- DIRECTIONS FOR THIS TASK -
For every line of the material below, check for the string "input" and return the line if it is there.

- MATERIAL SHOWN -
:::

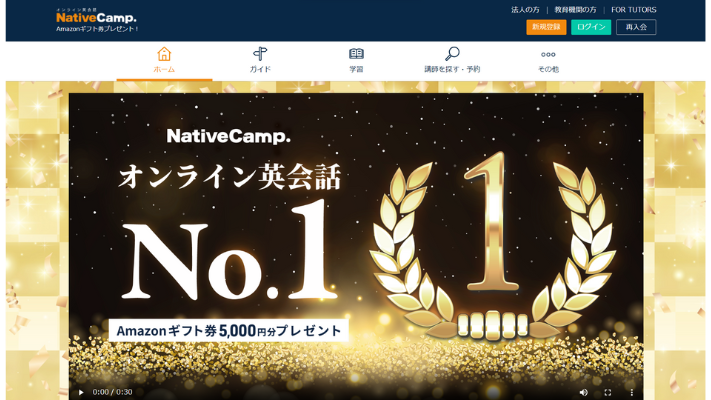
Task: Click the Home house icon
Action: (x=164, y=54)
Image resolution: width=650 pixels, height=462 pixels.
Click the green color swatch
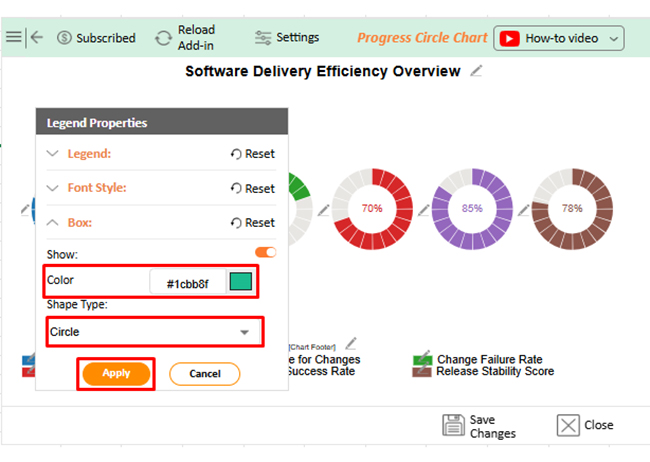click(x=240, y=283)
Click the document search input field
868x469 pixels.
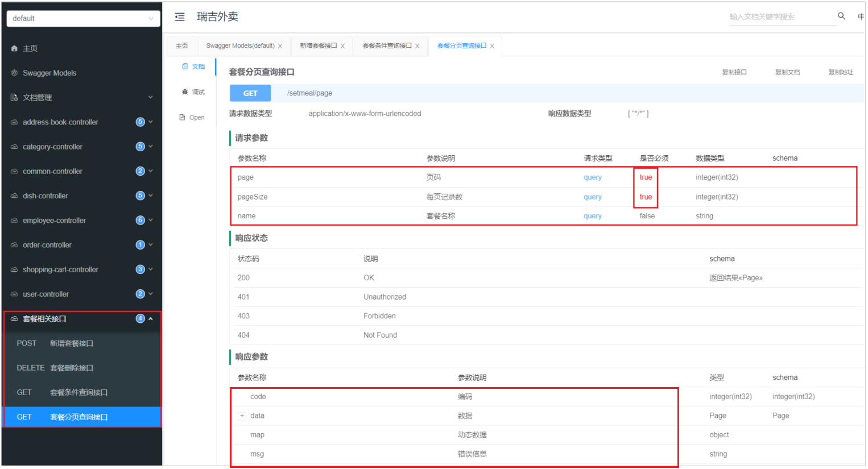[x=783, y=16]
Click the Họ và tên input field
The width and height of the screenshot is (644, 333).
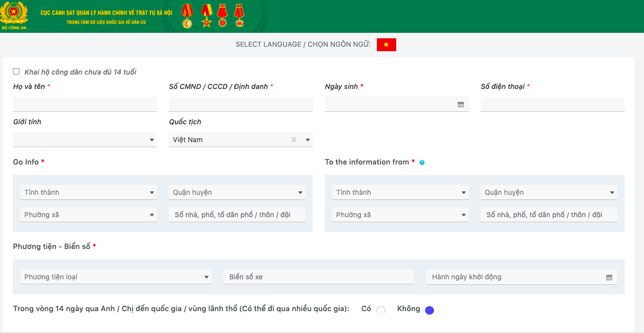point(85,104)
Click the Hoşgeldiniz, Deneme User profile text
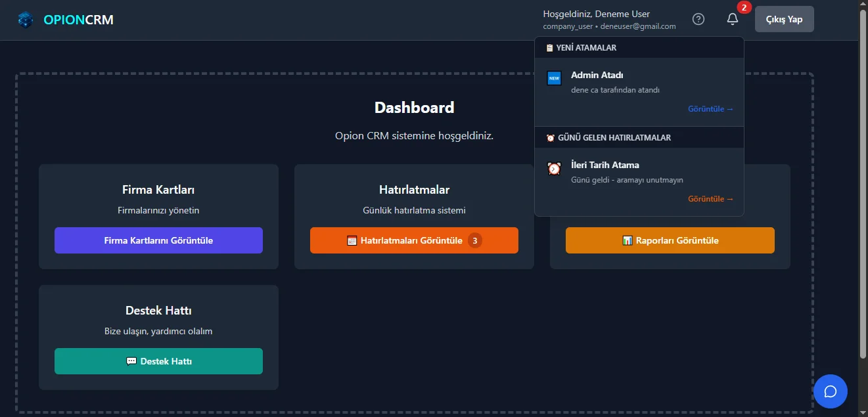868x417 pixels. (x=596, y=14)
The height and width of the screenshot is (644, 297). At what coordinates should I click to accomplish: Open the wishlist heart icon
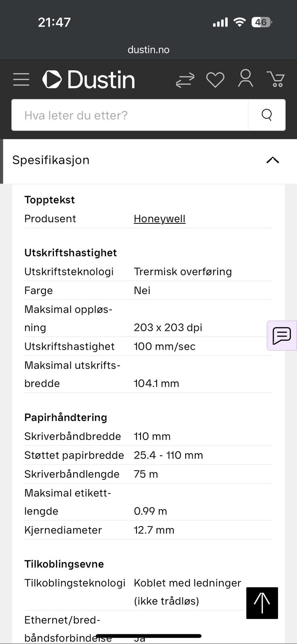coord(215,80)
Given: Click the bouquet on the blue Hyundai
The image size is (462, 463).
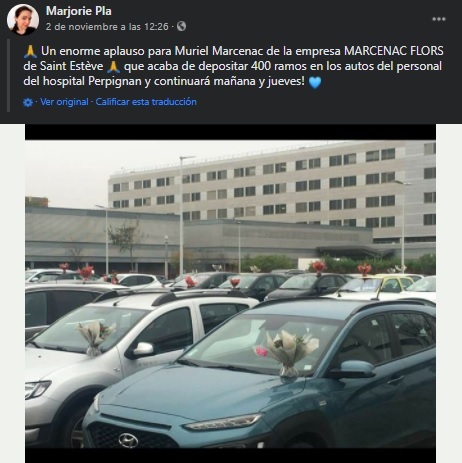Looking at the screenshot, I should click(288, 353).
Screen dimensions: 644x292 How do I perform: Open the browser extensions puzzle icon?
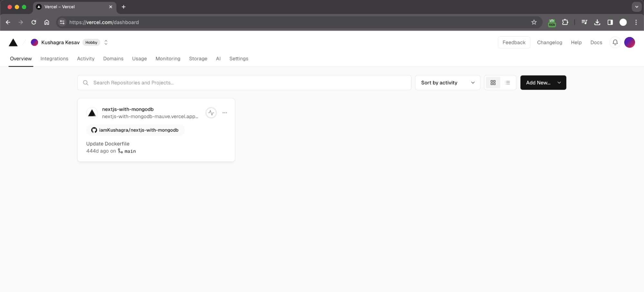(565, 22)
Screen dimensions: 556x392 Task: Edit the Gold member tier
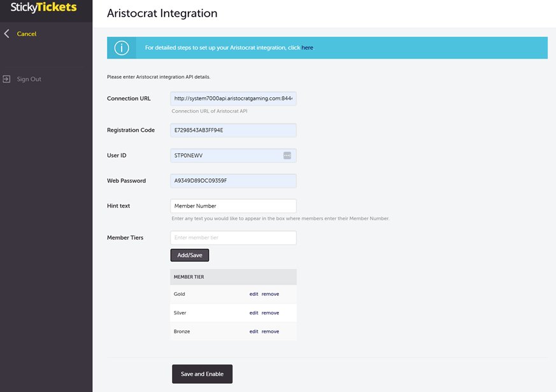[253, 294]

:::

- EXERCISE RESPONSE -
Click the document search input field
Click the Họ và tên input field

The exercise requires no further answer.